## Required work
Nothing in the data may be omitted; output it all verbatim.

____ Task material

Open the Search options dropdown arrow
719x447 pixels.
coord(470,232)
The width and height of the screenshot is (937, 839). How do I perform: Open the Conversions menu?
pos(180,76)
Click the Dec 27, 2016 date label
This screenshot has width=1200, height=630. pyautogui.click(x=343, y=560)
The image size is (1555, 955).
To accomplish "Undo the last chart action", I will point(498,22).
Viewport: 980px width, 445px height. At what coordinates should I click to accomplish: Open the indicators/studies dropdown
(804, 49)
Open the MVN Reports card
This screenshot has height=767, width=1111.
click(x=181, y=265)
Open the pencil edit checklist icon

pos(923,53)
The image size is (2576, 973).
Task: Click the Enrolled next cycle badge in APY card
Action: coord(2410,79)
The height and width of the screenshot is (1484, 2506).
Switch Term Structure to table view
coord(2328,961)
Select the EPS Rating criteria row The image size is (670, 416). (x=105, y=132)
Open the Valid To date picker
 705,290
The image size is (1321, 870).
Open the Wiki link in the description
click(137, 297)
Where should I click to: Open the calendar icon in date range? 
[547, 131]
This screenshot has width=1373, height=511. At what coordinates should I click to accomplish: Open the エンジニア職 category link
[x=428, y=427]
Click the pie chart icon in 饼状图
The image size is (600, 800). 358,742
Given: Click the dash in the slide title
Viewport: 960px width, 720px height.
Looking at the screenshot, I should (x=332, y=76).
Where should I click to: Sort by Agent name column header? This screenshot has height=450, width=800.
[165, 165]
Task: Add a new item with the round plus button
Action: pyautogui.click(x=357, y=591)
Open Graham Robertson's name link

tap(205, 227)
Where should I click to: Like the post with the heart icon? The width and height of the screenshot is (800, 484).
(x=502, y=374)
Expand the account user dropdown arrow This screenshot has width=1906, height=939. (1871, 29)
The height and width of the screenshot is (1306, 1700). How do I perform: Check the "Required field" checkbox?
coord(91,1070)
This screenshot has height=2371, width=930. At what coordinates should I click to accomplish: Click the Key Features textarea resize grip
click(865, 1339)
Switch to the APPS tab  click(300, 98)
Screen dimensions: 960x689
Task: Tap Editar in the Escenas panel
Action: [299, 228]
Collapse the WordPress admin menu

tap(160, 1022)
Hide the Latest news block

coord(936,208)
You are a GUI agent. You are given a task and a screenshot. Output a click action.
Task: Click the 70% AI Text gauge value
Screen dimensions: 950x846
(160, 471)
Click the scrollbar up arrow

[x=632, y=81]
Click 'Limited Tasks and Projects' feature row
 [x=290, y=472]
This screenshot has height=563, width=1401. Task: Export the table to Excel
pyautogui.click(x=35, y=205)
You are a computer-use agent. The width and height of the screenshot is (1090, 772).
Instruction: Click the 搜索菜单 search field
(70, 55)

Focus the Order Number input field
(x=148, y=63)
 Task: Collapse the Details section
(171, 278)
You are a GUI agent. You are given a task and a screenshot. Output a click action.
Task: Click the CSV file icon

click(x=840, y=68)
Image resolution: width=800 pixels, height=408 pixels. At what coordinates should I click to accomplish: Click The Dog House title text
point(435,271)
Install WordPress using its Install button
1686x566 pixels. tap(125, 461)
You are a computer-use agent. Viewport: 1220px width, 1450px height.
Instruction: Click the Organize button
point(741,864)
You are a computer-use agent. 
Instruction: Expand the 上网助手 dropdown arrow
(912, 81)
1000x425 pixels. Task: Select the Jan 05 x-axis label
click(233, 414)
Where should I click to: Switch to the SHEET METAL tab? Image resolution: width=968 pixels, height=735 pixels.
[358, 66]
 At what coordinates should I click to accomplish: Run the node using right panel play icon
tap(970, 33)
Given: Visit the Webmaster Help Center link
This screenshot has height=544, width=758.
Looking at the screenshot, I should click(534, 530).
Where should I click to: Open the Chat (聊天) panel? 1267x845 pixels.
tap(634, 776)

________

## Completed task
Open the Search options dropdown arrow
719x447 pixels.
coord(470,232)
The width and height of the screenshot is (937, 839). How do I perform: Open the Conversions menu?
pos(180,76)
Click the Dec 27, 2016 date label
This screenshot has width=1200, height=630. pyautogui.click(x=343, y=560)
The image size is (1555, 955).
To accomplish "Undo the last chart action", I will point(498,22).
Viewport: 980px width, 445px height. At what coordinates should I click to accomplish: Open the indicators/studies dropdown
(804, 49)
Open the MVN Reports card
This screenshot has height=767, width=1111.
click(x=181, y=265)
Open the pencil edit checklist icon

pos(923,53)
The image size is (2576, 973).
Task: Click the Enrolled next cycle badge in APY card
Action: coord(2410,79)
The height and width of the screenshot is (1484, 2506).
Switch Term Structure to table view
coord(2328,961)
Select the EPS Rating criteria row The image size is (670, 416). (x=105, y=132)
Open the Valid To date picker
 705,290
The image size is (1321, 870).
Open the Wiki link in the description
click(137, 297)
Where should I click to: Open the calendar icon in date range? 
[547, 131]
This screenshot has width=1373, height=511. At what coordinates should I click to accomplish: Open the エンジニア職 category link
[x=428, y=427]
Click the pie chart icon in 饼状图
The image size is (600, 800). 358,742
Given: Click the dash in the slide title
Viewport: 960px width, 720px height.
Looking at the screenshot, I should (x=332, y=76).
Where should I click to: Sort by Agent name column header? This screenshot has height=450, width=800.
[165, 165]
Task: Add a new item with the round plus button
Action: pyautogui.click(x=357, y=591)
Open Graham Robertson's name link

tap(205, 227)
Where should I click to: Like the post with the heart icon? The width and height of the screenshot is (800, 484).
(x=502, y=374)
Expand the account user dropdown arrow This screenshot has width=1906, height=939. (1871, 29)
The height and width of the screenshot is (1306, 1700). How do I perform: Check the "Required field" checkbox?
coord(91,1070)
This screenshot has height=2371, width=930. At what coordinates should I click to accomplish: Click the Key Features textarea resize grip
click(865, 1339)
Switch to the APPS tab  click(300, 98)
Screen dimensions: 960x689
Task: Tap Editar in the Escenas panel
Action: [299, 228]
Collapse the WordPress admin menu

tap(160, 1022)
Hide the Latest news block

coord(936,208)
You are a GUI agent. You are given a task and a screenshot. Output a click action.
Task: Click the 70% AI Text gauge value
Screen dimensions: 950x846
(160, 471)
Click the scrollbar up arrow

[x=632, y=81]
Click 'Limited Tasks and Projects' feature row
 [x=290, y=472]
This screenshot has height=563, width=1401. Task: Export the table to Excel
pyautogui.click(x=35, y=205)
You are a computer-use agent. The width and height of the screenshot is (1090, 772).
Instruction: Click the 搜索菜单 search field
(70, 55)

Focus the Order Number input field
(x=148, y=63)
 Task: Collapse the Details section
(171, 278)
You are a GUI agent. You are given a task and a screenshot. Output a click action.
Task: Click the CSV file icon

click(x=840, y=68)
Image resolution: width=800 pixels, height=408 pixels. At what coordinates should I click to accomplish: Click The Dog House title text
point(435,271)
Install WordPress using its Install button
1686x566 pixels. tap(125, 461)
You are a computer-use agent. Viewport: 1220px width, 1450px height.
Instruction: Click the Organize button
point(741,864)
You are a computer-use agent. 
Instruction: Expand the 上网助手 dropdown arrow
(912, 81)
1000x425 pixels. Task: Select the Jan 05 x-axis label
click(233, 414)
Where should I click to: Switch to the SHEET METAL tab? Image resolution: width=968 pixels, height=735 pixels.
[358, 66]
 At what coordinates should I click to accomplish: Run the node using right panel play icon
tap(970, 33)
Given: Visit the Webmaster Help Center link
This screenshot has height=544, width=758.
Looking at the screenshot, I should click(534, 530).
Where should I click to: Open the Chat (聊天) panel? 1267x845 pixels.
tap(634, 776)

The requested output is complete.